## GloVe implementation with Python (+glove-python)
- Note: This code is written in Python 3.6.1 (+Glove)
- glove-python: https://github.com/maciejkula/glove-python

### How to install glove-python(https://github.com/maciejkula/glove-python/issues/42)
- git clone https://github.com/maciejkula/glove-python.git

- go to cloned directory location and open setup.py and remove 'stdc++' from libraries=[] paramerter after removing it will look like below

<br> Extension("glove.corpus_cython", [glove_corpus],
<br>language='C++',
<br> libraries=[],
<br> extra_link_args=compile_args,
<br> extra_compile_args=compile_args)]

- conda install cython

- open cmd from that location where setup.py is stored and run below command
    <br>python setup.py install

In [50]:
import re
import numpy as np

from glove import Corpus, Glove
from nltk.corpus import gutenberg
from multiprocessing import Pool
from scipy import spatial

### Import training dataset
- Import Shakespeare's Hamlet corpus from nltk library

In [11]:
sentences = list(gutenberg.sents('shakespeare-hamlet.txt'))   # import the corpus and convert into a list

In [12]:
print(sentences[0])    # title, author, and year
print(sentences[1])
print(sentences[10])

['[', 'The', 'Tragedie', 'of', 'Hamlet', 'by', 'William', 'Shakespeare', '1599', ']']
['Actus', 'Primus', '.']
['Fran', '.']


### Preprocess data
- Use re module to preprocess data
- Convert all letters into lowercase
- Remove punctuations, numbers, etc.

In [13]:
for i in range(len(sentences)):
    sentences[i] = [word.lower() for word in sentences[i] if re.match('^[a-zA-Z]+', word)]  

In [14]:
print(sentences[0])    # title, author, and year
print(sentences[1])
print(sentences[10])

['the', 'tragedie', 'of', 'hamlet', 'by', 'william', 'shakespeare']
['actus', 'primus']
['fran']


### Create Corpus instance
- Sentences should be fitted into the Corpus instance
- Recall that GloVe takes advantage of both count-based matrix factorization and local context-based window methods

In [15]:
corpus = Corpus()

In [16]:
corpus.fit(sentences, window = 3)    # window parameter denotes the distance of context

In [17]:
glove = Glove(no_components = 100, learning_rate = 0.05)

### Train model
- GloVe model is trained with corpus matrix (global statistics of words)
- Key parameter description
    - **matrix**: co-occurence matrix of the corpus
    - **epochs**: number of epochs (i.e., training iterations)
    - **no_threads**: number of training threads
    - **verbose**: whether to print out the progress messages

In [27]:
glove.fit(matrix = corpus.matrix, epochs = 30, no_threads = Pool()._processes, verbose = True)

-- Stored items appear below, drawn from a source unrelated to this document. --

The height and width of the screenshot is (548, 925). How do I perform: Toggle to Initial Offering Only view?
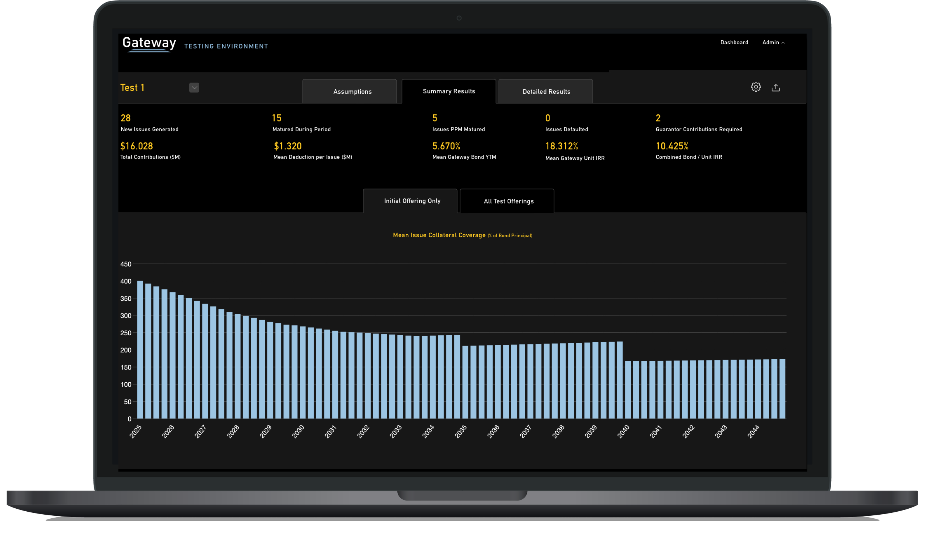[x=412, y=201]
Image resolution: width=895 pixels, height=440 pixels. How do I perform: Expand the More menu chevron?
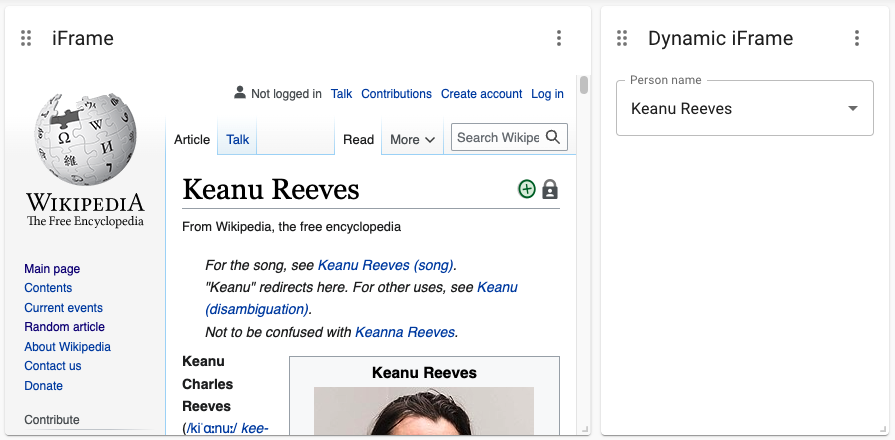430,140
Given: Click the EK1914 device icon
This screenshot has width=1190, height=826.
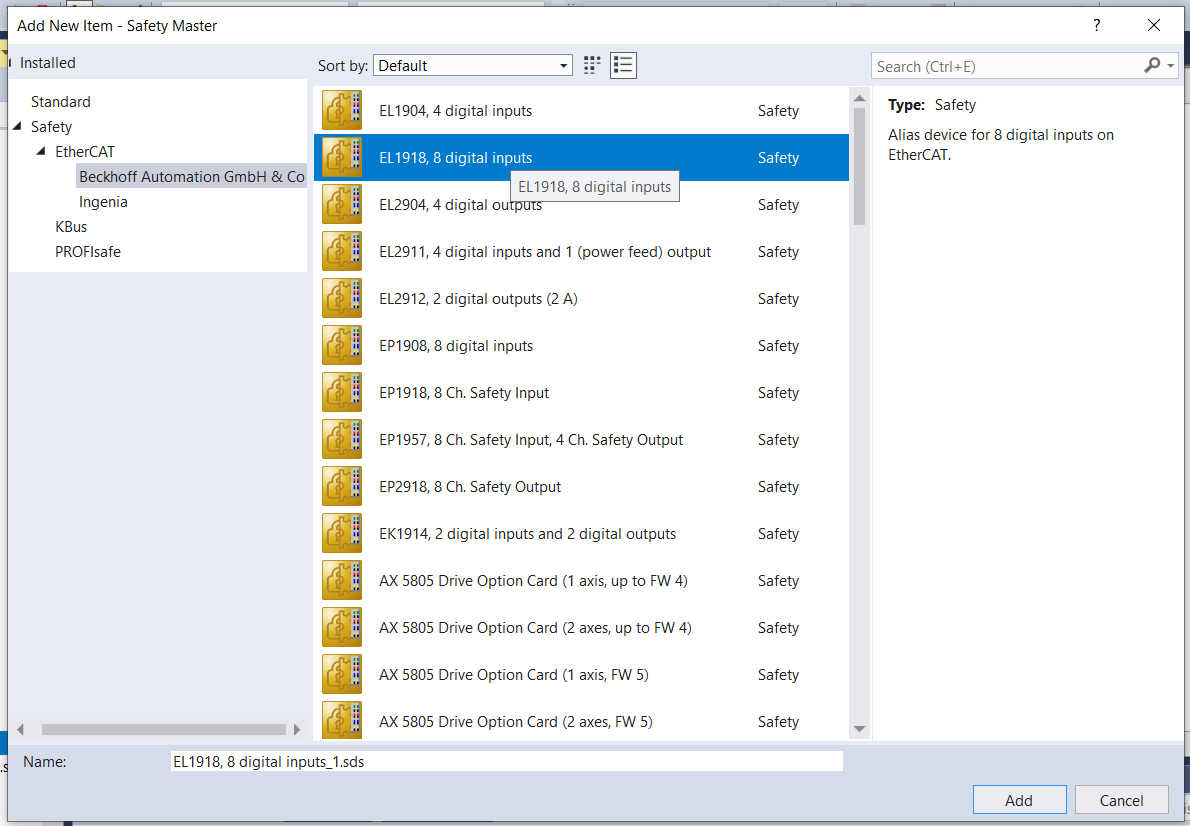Looking at the screenshot, I should (x=342, y=534).
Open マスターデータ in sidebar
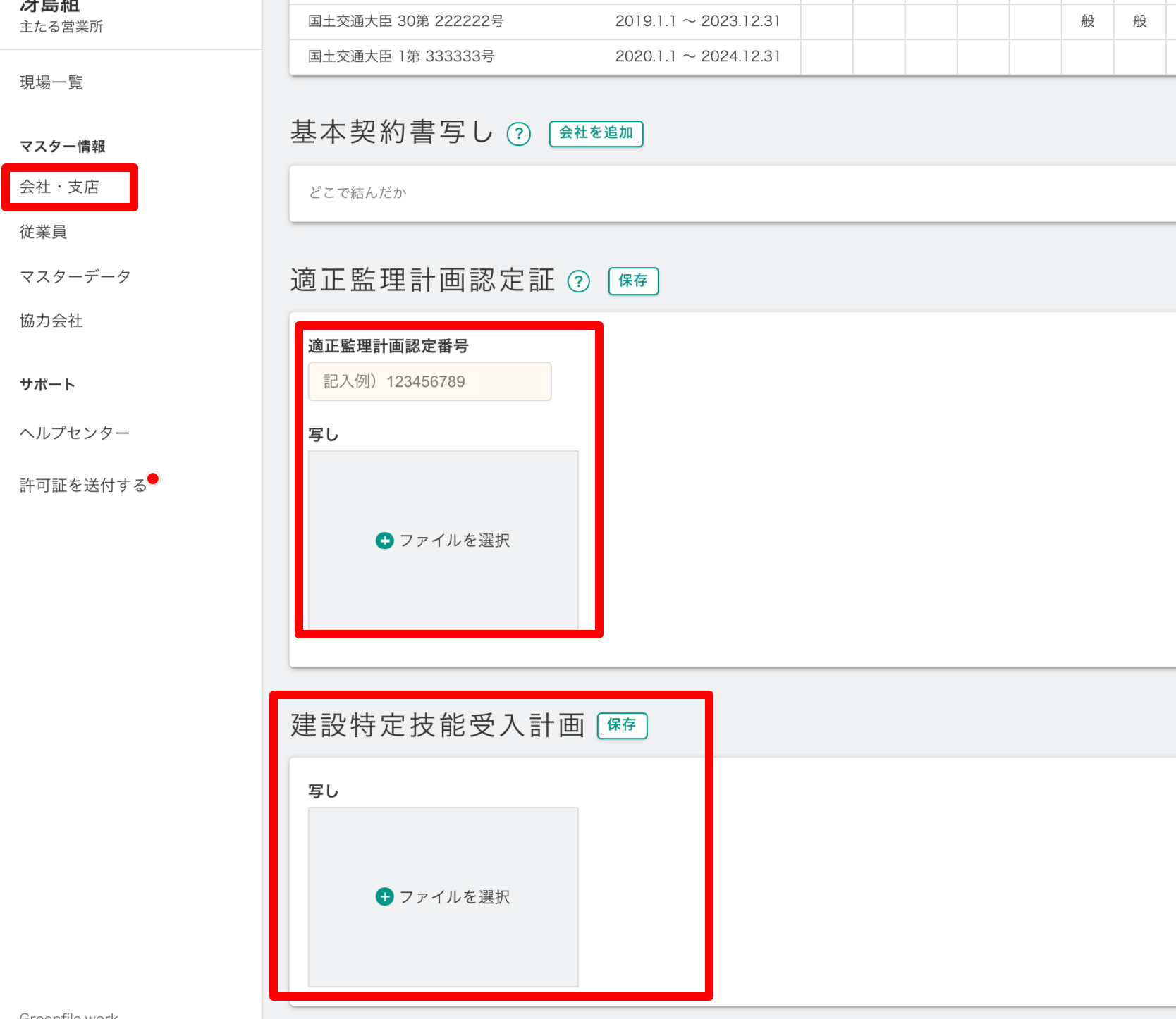Screen dimensions: 1176x1019 tap(75, 276)
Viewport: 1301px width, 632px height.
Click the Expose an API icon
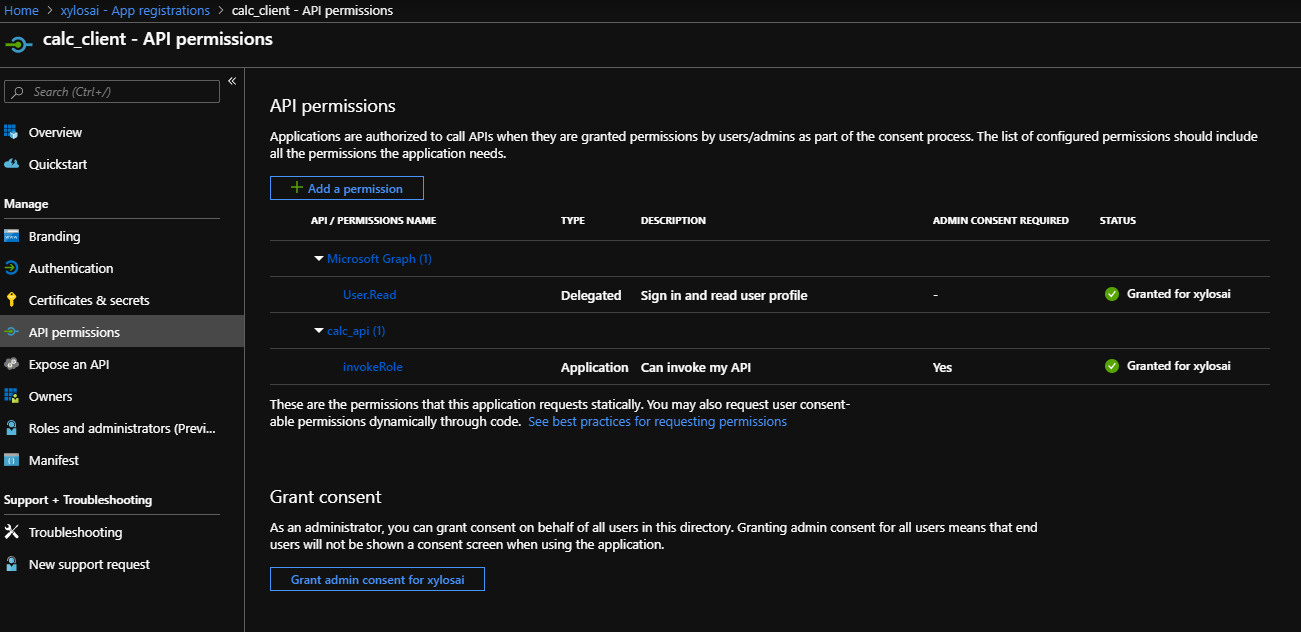(12, 364)
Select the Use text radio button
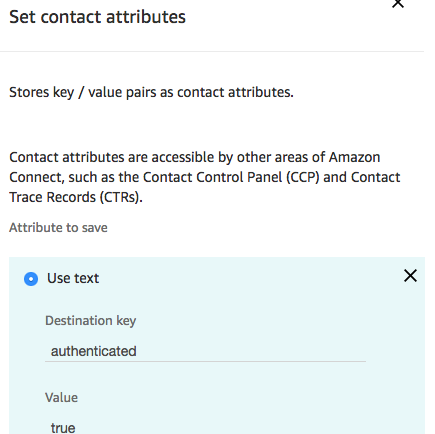 [31, 279]
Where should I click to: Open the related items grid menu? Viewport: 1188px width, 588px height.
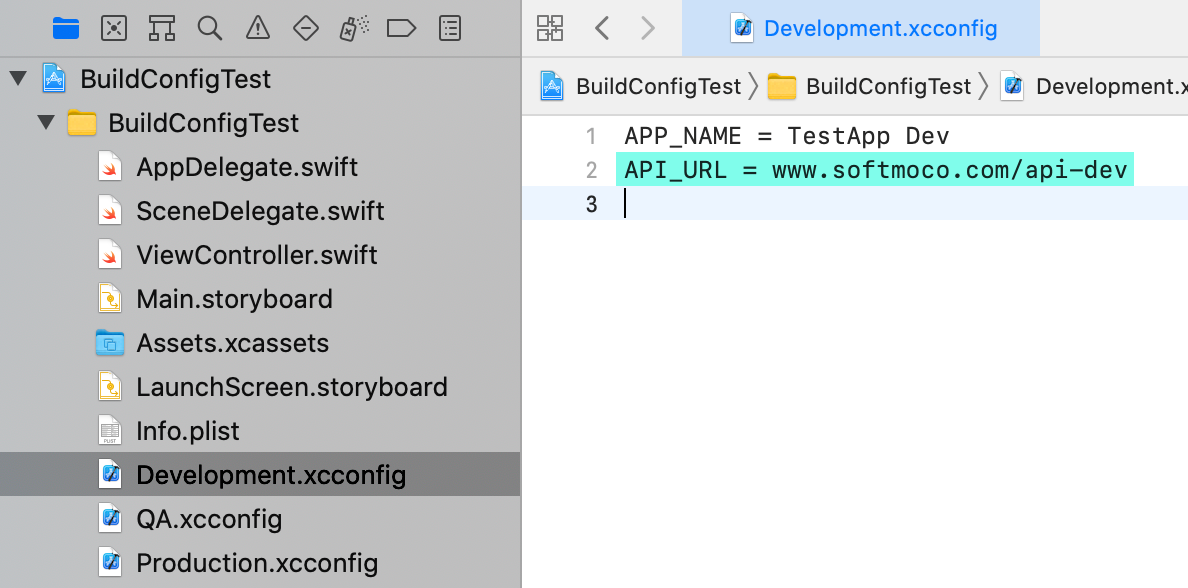(x=550, y=28)
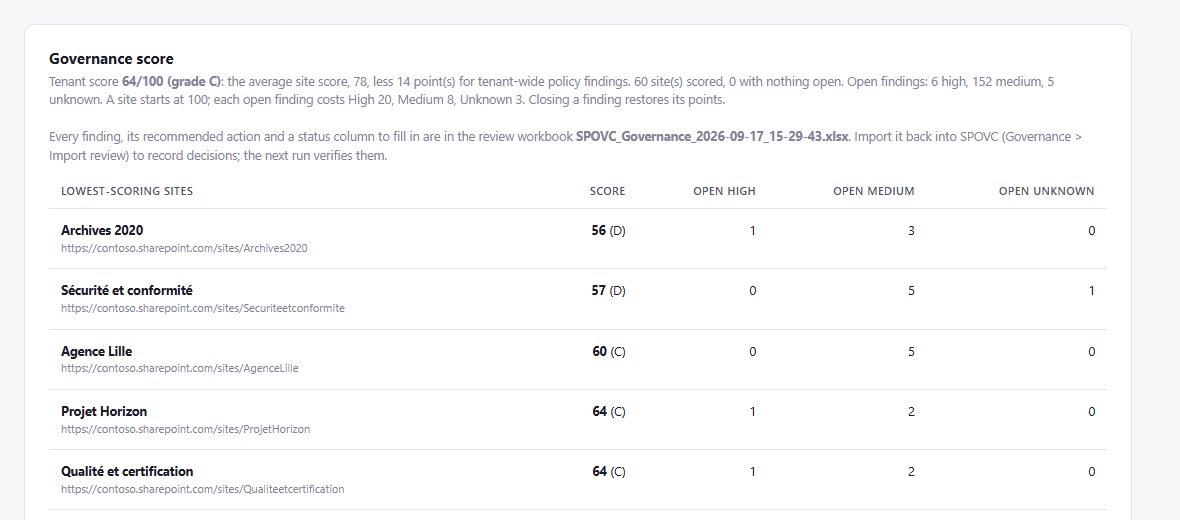Select the Sécurité et conformité site name
The image size is (1180, 520).
pos(126,290)
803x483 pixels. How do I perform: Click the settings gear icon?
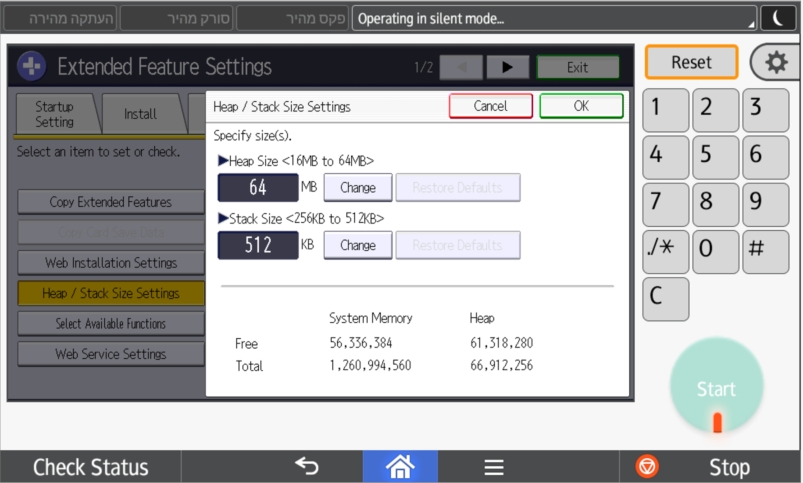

Performing 30 training epochs with 4 threads
Epoch 0
Epoch 1
Epoch 2
Epoch 3
Epoch 4
Epoch 5
Epoch 6
Epoch 7
Epoch 8
Epoch 9
Epoch 10
Epoch 11
Epoch 12
Epoch 13
Epoch 14
Epoch 15
Epoch 16
Epoch 17
Epoch 18
Epoch 19
Epoch 20
Epoch 21
Epoch 22
Epoch 23
Epoch 24
Epoch 25
Epoch 26
Epoch 27
Epoch 28
Epoch 29


In [24]:
glove.add_dictionary(corpus.dictionary)    #  supply a word-id dictionary to allow similarity queries

### Save and load model
- word2vec model can be saved and loaded locally
- Doing so can reduce time to train model again

In [32]:
glove.save('glove_model')

In [40]:
glove.load('glove_model')

### Similarity calculation
- Similarity between embedded words (i.e., vectors) can be computed using metrics such as cosine similarity
- For other metrics and comparisons between them, refer to: https://github.com/taki0112/Vector_Similarity

In [26]:
glove.most_similar('king', number = 10)

[('queene', 0.99407553073822963),
 ('matter', 0.99349224230824584),
 ('players', 0.98878981880933492),
 ('the', 0.98819079663149711),
 ('world', 0.98768057684646038),
 ('against', 0.98706467981587631),
 ('winde', 0.98687851286064199),
 ('drinke', 0.98627319315331974),
 ('very', 0.98547774026678192)]

In [47]:
# define a function that converts word into embedded vector
def vector_converter(word):
    idx = glove.dictionary[word]
    return glove.word_vectors[idx]

In [49]:
# define a function that computes cosine similarity between two words
def cosine_similarity(v1, v2):
    return 1 - spatial.distance.cosine(v1, v2)

In [52]:
v1 = vector_converter('king')
v2 = vector_converter('queen')

In [53]:
cosine_similarity(v1, v2)

0.30658440396162456